The first Studio builds tried to show everything, because the runtime genuinely does a lot: eight harnesses, Figma, Mermaid boards, research, logs, approvals, artifacts, automations, scenario simulation. Every subsystem argued for a panel, and most of them won. The result read like an admin dashboard for a system you did not yet trust, which is exactly wrong for the question a designer actually brings to the screen: what is the agent doing to my product right now, and can I trust it?

May 12: the spine lands

The skeleton arrived in one day. We simplified the status strip and sidebar (commit 47ab766, 2026-05-12) and introduced the compact run spine in a 300-line change to App.tsx (commit beae75c, same day). The spine is one vertical trace per run: prompt, plan, tool calls, files changed, artifacts. You read it top to bottom and you know what happened.

The same day, the right pane stopped being a fixed stack of panels and became a contextual inspector (commit e5faae2). It renders detail for whatever you select in the spine: a tool call’s full output, a diff, an artifact. When nothing is selected, it shows nothing. We also aligned the workbench brand with memoire.cv that day, so the app and the site stopped drifting apart visually.

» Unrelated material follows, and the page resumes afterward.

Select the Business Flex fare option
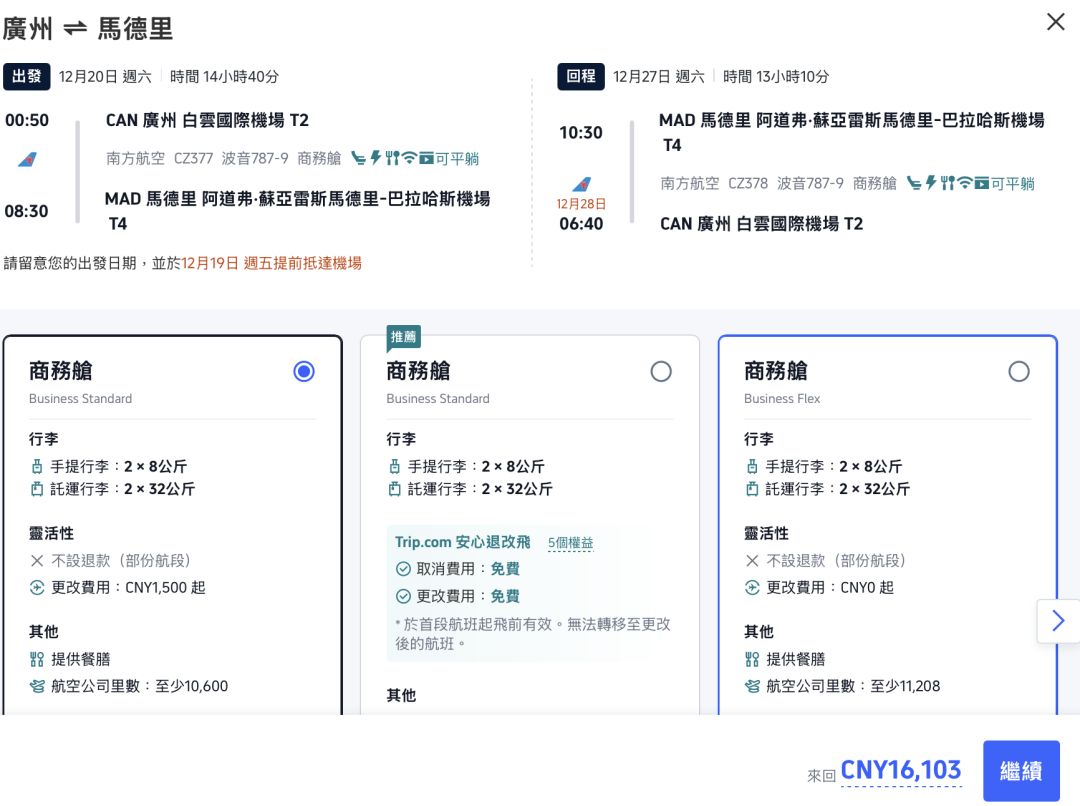Viewport: 1080px width, 806px height. point(1019,371)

What a receipt actually contains

Tool calls render as receipts, not raw log noise. A receipt is compact on purpose: command, working directory, duration, exit code, files touched, and token and cost data when the harness reports it. Full stdout and stderr live behind a details expander in the inspector.

This is the part people misread as hiding information. It is the opposite. A wall of interleaved log text is technically transparent and practically opaque. A receipt gives the evidence a shape, and the raw stream is one click away when the shape is not enough.

May 26: the honesty pass

Two weeks of living with the spine exposed the embarrassing part: some of what the workbench displayed was fake. Demo-era mock actions were still rendering in the trace, polished enough to pass a glance.

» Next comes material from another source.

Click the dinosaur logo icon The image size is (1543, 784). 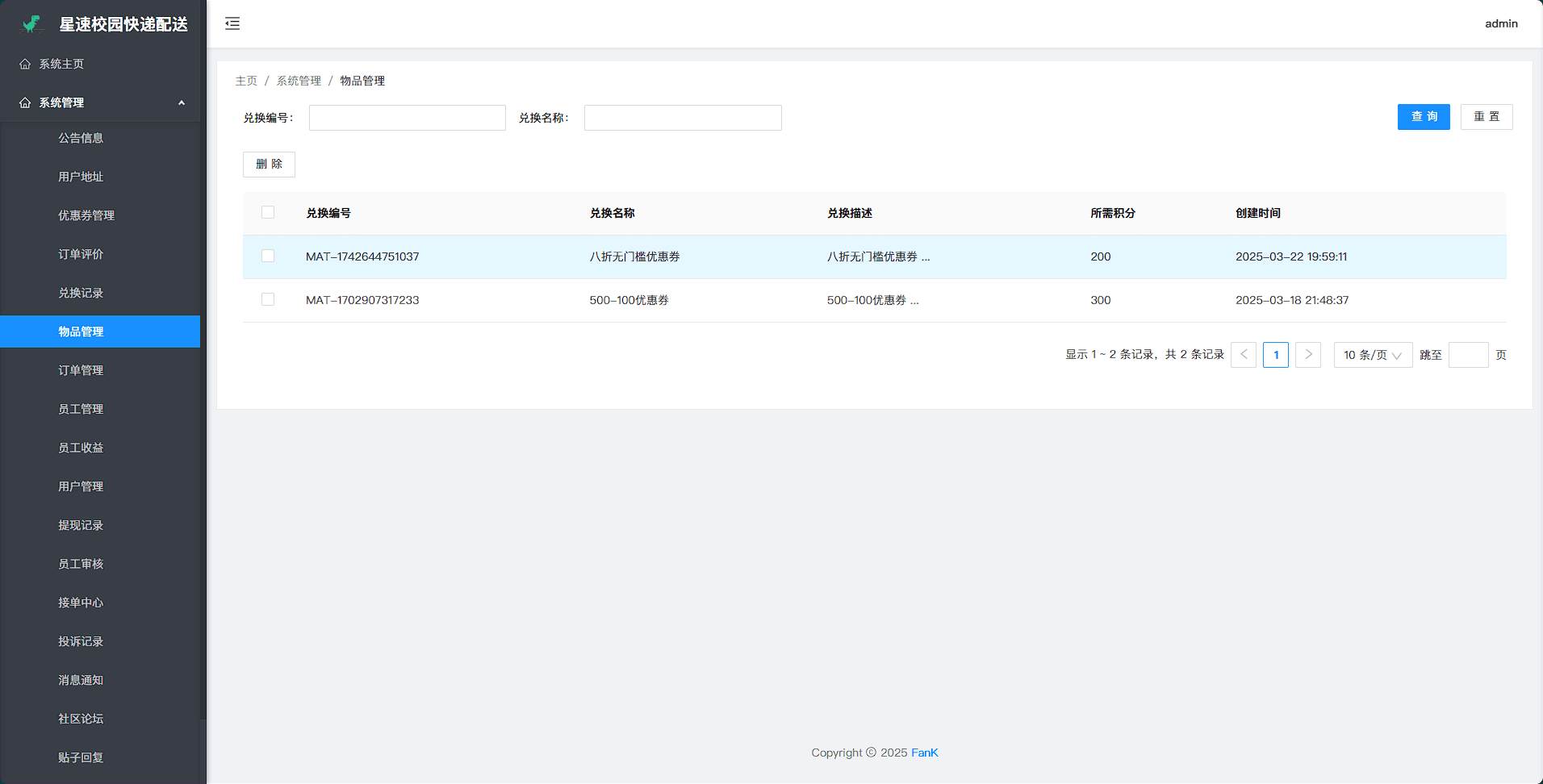[31, 24]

On 2026-05-26, the single biggest day in the repo at 48 commits, we deleted the mock workbench actions outright, 97 lines removed (commit 05741d3), and wrote scripts/assert-no-mock-ui.mjs in the same change. The gate is a CI script that enumerates forbidden strings per file. It bans the placeholder copy “No tool calls yet.” and the invented model id “codex-gpt-5-5” as exact strings. If anyone reintroduces a fake receipt, even as a well-meaning empty state, the build fails. Honesty stopped being a value statement and became a lint rule. Idle states were rewritten the same day to say what is actually true when nothing is running (commit e9e3199).

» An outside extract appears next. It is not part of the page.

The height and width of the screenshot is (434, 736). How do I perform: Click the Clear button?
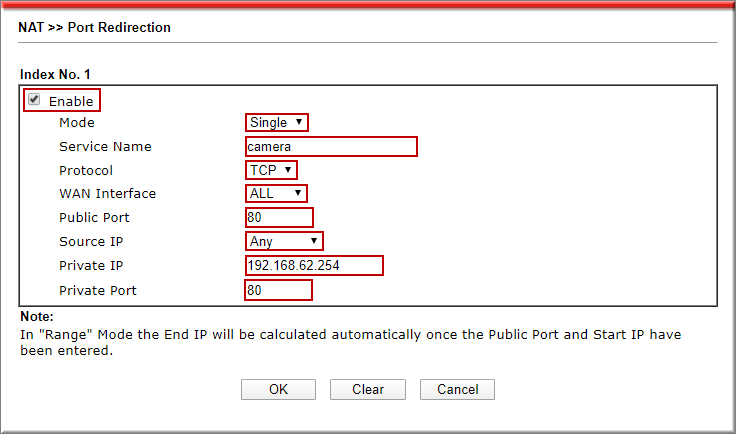pos(368,390)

The same day fixed the staleness problem. Workbench context got scoped to the active session (commit c65fd72), stale runs were kept out of the active workbench (d3c6de0), and composer preset state started surviving across runs (54192d7). A trace from yesterday’s session quietly sitting under today’s prompt is its own kind of lie, and it took dedicated commits to stop telling it.

Quieting verification, on purpose

The least intuitive move of the hardening day: we reduced how much verification the workbench shows. Verification runs and checks came out of the default sidebar (commits 14071a1 and 3aa52e7), and verification history counts were quieted (e58f1f6).

We were proud of the verification machinery, so the instinct was to display it. But badge counts and check rows in the sidebar read as system noise to someone who came to review a design change. The verification still runs. It surfaces when a run needs review, not as permanent chrome. Trust came from the receipts being real, not from the quantity of meters on screen.

Primary versus advanced is data, not opinion

Codex and Claude Code are the primary harnesses: first-class setup, auth status, model controls, trace hydration. OpenCode, Gemini, Ollama, Hermes, and shell stay available but do not crowd the first screen. That split is encoded in the harness manifest as visibility metadata, primary versus advanced, rather than hardcoded into components. Changing the product stance later is a data edit, not a UI rewrite.

The flow is test-backed

One more thing kept the deletions safe. The designer run flow was streamlined on 2026-05-13 (commit 0614015) and the e2e workbench flows were repaired the same day (3cd11a6), so every compaction pass since has run against tests that walk the actual flow: open project, prompt, watch the spine, inspect. When the May 26 day removed 97 lines of mock UI and rescoped session context, the e2e suite is what said the real path still worked.

The workbench is not less capable than the dashboard it replaced. Everything still exists. But the default screen now answers one question, the receipts on it are guaranteed real by CI, and every piece of chrome that survives has earned the space by being needed mid-run. The assert-no-mock-ui gate has grown in at least seven commits since it was created. The deletion schedule, it turns out, never really ends.